## What you should do
Each line below should be repeated exactly, but no picture should be carried over.

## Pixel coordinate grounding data
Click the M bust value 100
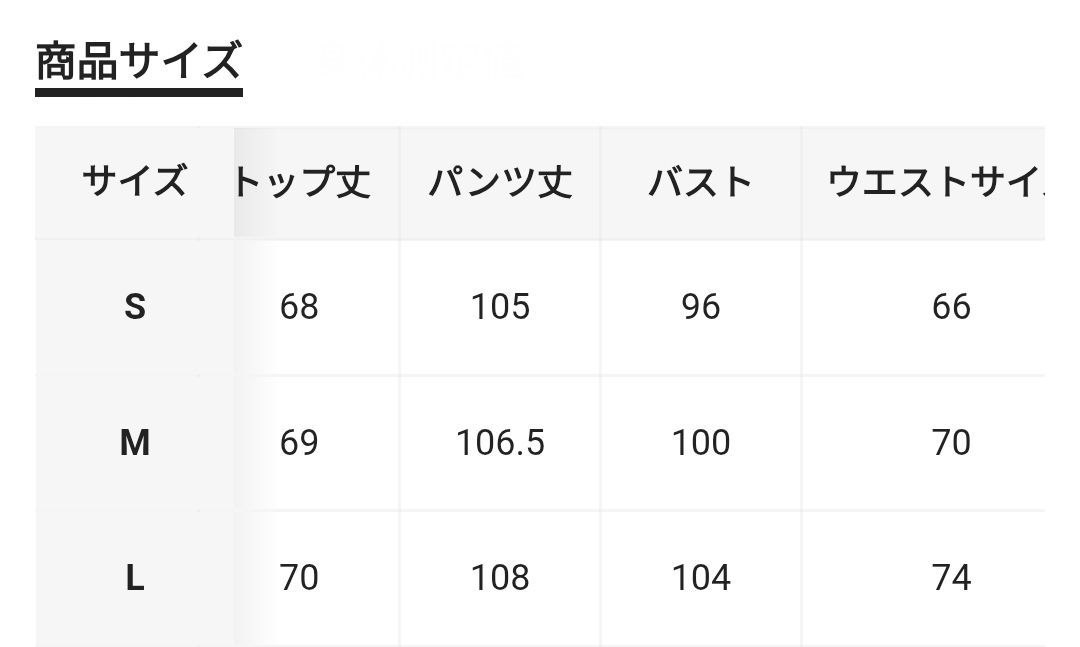Screen dimensions: 1080x647 pyautogui.click(x=700, y=442)
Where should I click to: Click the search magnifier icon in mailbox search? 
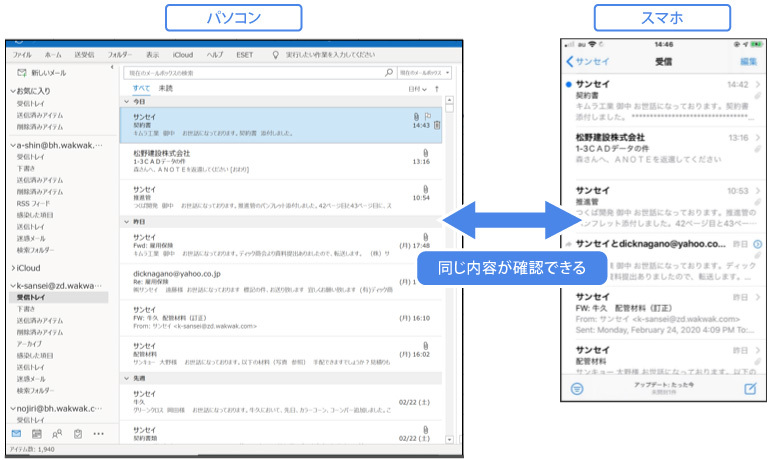390,73
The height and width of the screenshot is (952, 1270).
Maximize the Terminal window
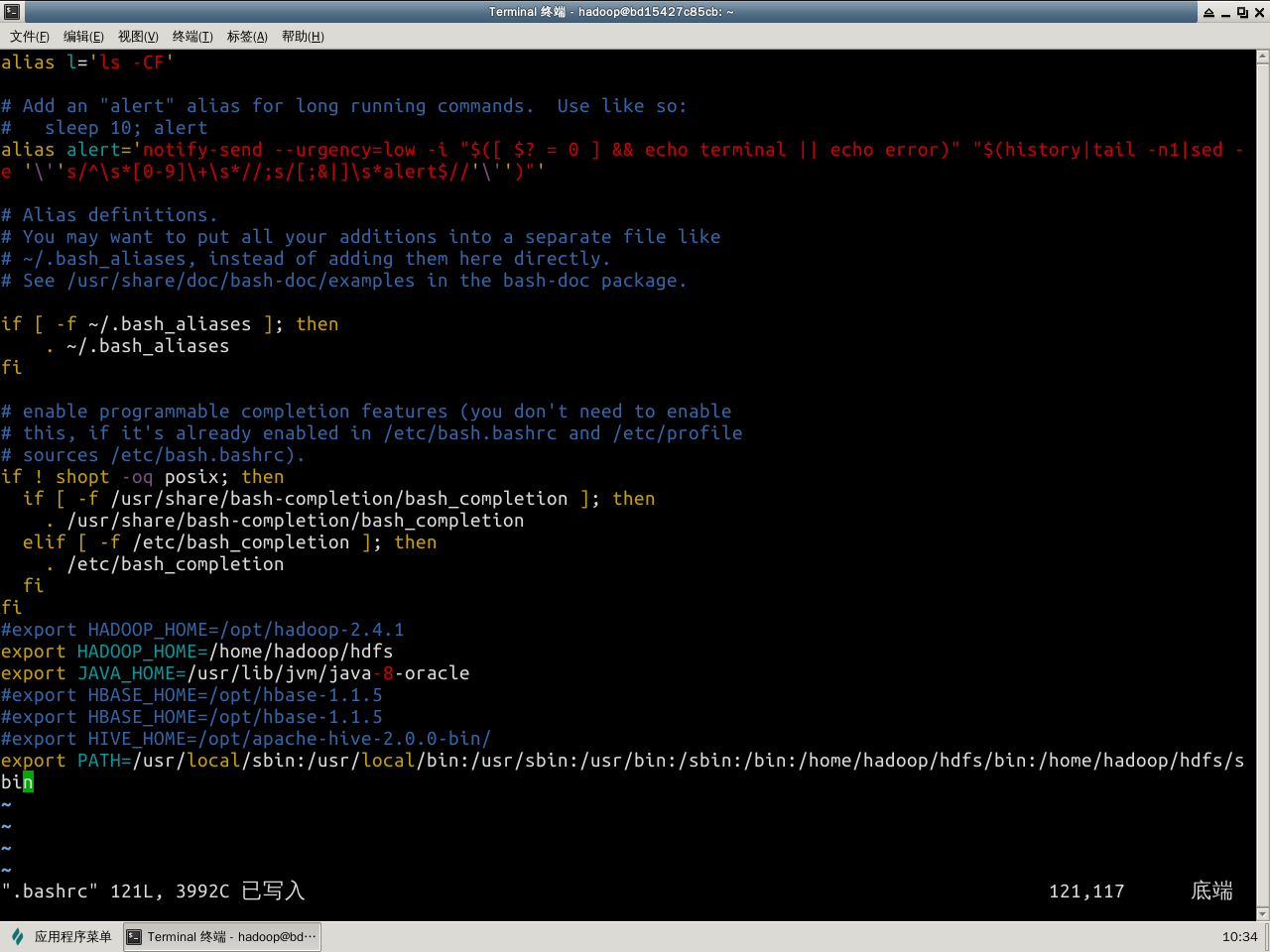[1242, 12]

## Output below
Click the M bust value 100
Screen dimensions: 1080x647 pyautogui.click(x=700, y=442)
Where should I click to: Click the search magnifier icon in mailbox search? 
390,73
The height and width of the screenshot is (952, 1270).
Maximize the Terminal window
[1242, 12]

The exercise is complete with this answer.